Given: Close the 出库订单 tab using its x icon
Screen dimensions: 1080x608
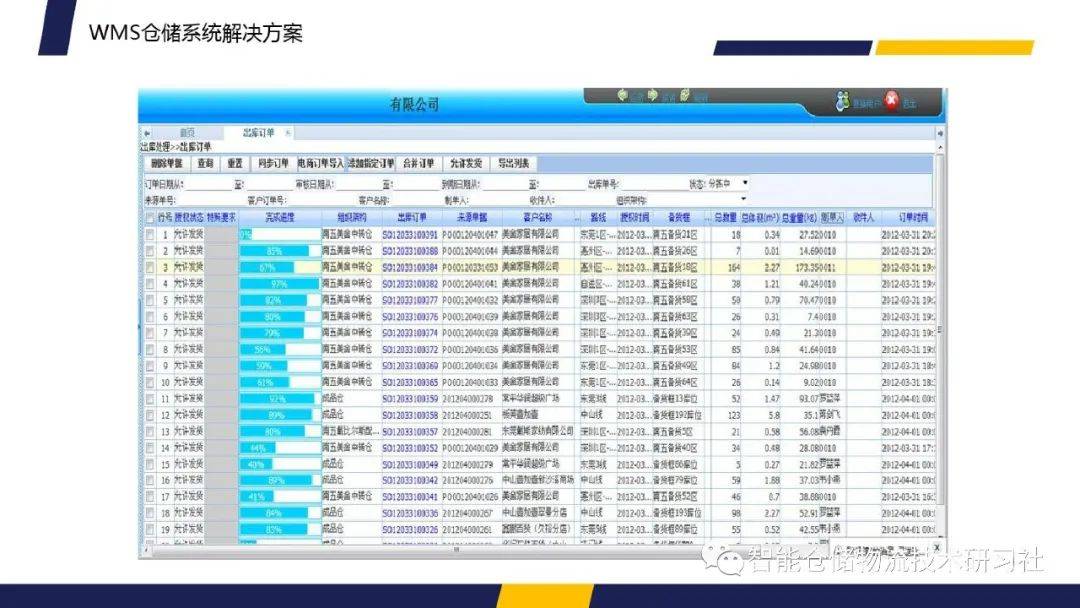Looking at the screenshot, I should tap(288, 133).
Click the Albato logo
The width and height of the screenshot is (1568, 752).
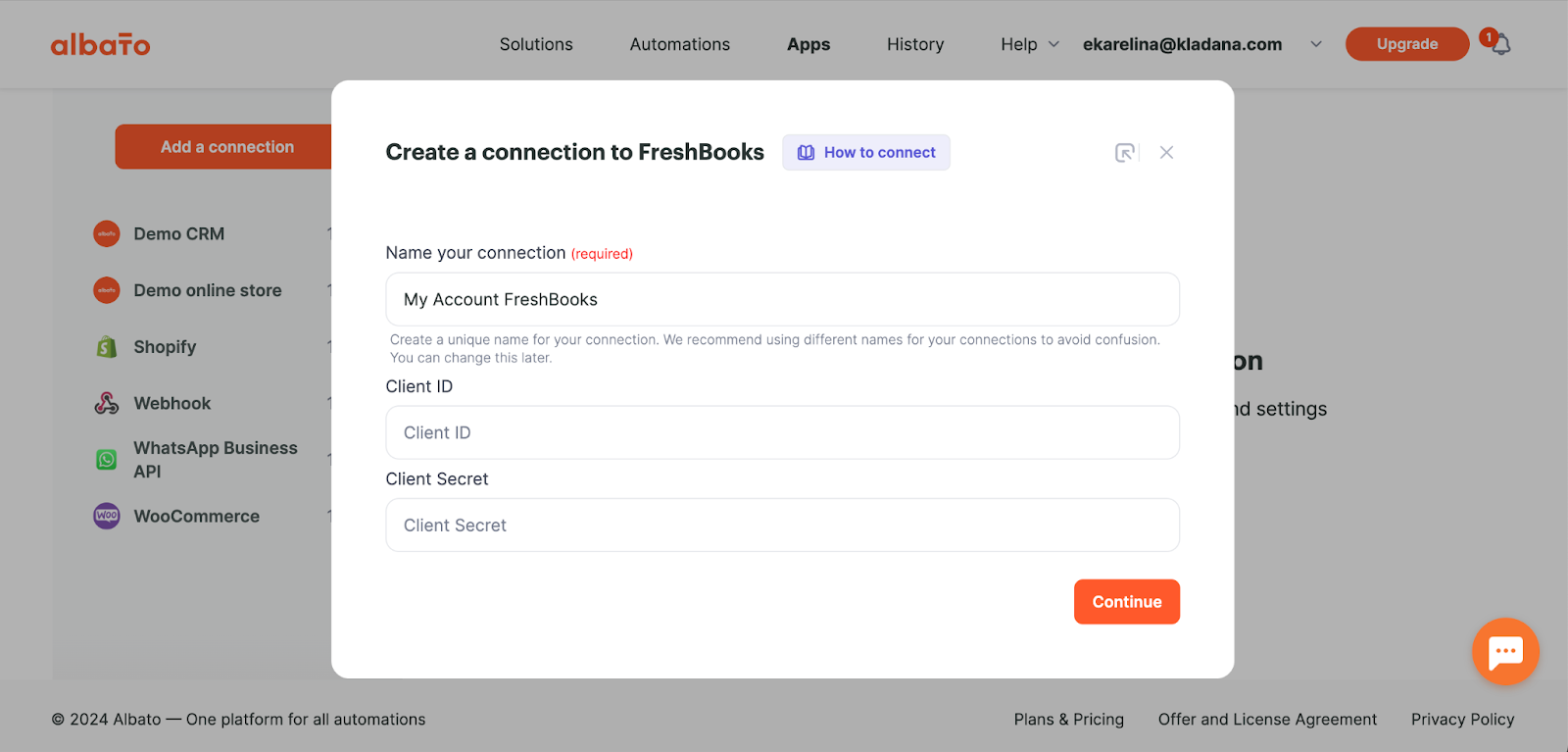coord(100,44)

------------------------------

Description of the task
Leaving every picture out, return the lines from the one containing "The width and" through the last line of the records exactly.

Response for this exercise
The width and height of the screenshot is (1568, 752).
coord(100,44)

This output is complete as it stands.